┌──

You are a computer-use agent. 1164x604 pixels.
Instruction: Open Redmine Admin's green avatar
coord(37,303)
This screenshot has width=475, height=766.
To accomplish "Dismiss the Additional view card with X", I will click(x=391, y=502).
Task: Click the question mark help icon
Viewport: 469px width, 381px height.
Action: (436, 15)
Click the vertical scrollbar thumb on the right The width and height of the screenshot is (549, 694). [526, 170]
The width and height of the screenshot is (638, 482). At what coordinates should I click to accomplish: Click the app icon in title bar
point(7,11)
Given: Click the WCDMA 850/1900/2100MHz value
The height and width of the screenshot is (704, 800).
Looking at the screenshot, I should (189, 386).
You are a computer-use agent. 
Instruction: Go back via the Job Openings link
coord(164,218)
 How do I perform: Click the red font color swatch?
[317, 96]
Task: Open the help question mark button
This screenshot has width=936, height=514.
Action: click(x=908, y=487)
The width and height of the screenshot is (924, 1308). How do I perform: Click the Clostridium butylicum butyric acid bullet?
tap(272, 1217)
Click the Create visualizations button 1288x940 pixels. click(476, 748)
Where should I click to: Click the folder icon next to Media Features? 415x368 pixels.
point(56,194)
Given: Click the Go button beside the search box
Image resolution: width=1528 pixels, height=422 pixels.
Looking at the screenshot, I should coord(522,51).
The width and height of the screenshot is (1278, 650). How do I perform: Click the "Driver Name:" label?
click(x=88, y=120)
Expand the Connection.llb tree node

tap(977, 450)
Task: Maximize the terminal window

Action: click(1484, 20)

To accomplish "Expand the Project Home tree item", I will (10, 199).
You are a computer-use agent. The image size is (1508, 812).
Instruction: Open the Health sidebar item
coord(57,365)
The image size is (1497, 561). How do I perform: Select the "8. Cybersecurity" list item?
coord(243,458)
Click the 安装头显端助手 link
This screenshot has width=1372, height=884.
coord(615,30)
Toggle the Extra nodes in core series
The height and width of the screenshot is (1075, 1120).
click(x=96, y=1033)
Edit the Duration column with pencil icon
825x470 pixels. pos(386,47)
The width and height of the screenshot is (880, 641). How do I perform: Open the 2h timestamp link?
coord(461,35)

└──

→ **Written instruction**
Reproduce all of the rows above verbatim, changing nothing.

→ **Task result**
You are a computer-use agent. 1164x604 pixels.
Instruction: Open Redmine Admin's green avatar
coord(37,303)
This screenshot has width=475, height=766.
To accomplish "Dismiss the Additional view card with X", I will click(x=391, y=502).
Task: Click the question mark help icon
Viewport: 469px width, 381px height.
Action: (436, 15)
Click the vertical scrollbar thumb on the right The width and height of the screenshot is (549, 694). [526, 170]
The width and height of the screenshot is (638, 482). At what coordinates should I click to accomplish: Click the app icon in title bar
point(7,11)
Given: Click the WCDMA 850/1900/2100MHz value
The height and width of the screenshot is (704, 800).
Looking at the screenshot, I should (189, 386).
You are a computer-use agent. 
Instruction: Go back via the Job Openings link
coord(164,218)
 How do I perform: Click the red font color swatch?
[317, 96]
Task: Open the help question mark button
This screenshot has width=936, height=514.
Action: click(x=908, y=487)
The width and height of the screenshot is (924, 1308). How do I perform: Click the Clostridium butylicum butyric acid bullet?
tap(272, 1217)
Click the Create visualizations button 1288x940 pixels. click(476, 748)
Where should I click to: Click the folder icon next to Media Features? 415x368 pixels.
point(56,194)
Given: Click the Go button beside the search box
Image resolution: width=1528 pixels, height=422 pixels.
Looking at the screenshot, I should coord(522,51).
The width and height of the screenshot is (1278, 650). How do I perform: Click the "Driver Name:" label?
click(x=88, y=120)
Expand the Connection.llb tree node

tap(977, 450)
Task: Maximize the terminal window

Action: click(1484, 20)

To accomplish "Expand the Project Home tree item", I will (10, 199).
You are a computer-use agent. The image size is (1508, 812).
Instruction: Open the Health sidebar item
coord(57,365)
The image size is (1497, 561). How do I perform: Select the "8. Cybersecurity" list item?
coord(243,458)
Click the 安装头显端助手 link
This screenshot has width=1372, height=884.
coord(615,30)
Toggle the Extra nodes in core series
The height and width of the screenshot is (1075, 1120).
click(x=96, y=1033)
Edit the Duration column with pencil icon
825x470 pixels. pos(386,47)
The width and height of the screenshot is (880, 641). How do I perform: Open the 2h timestamp link?
coord(461,35)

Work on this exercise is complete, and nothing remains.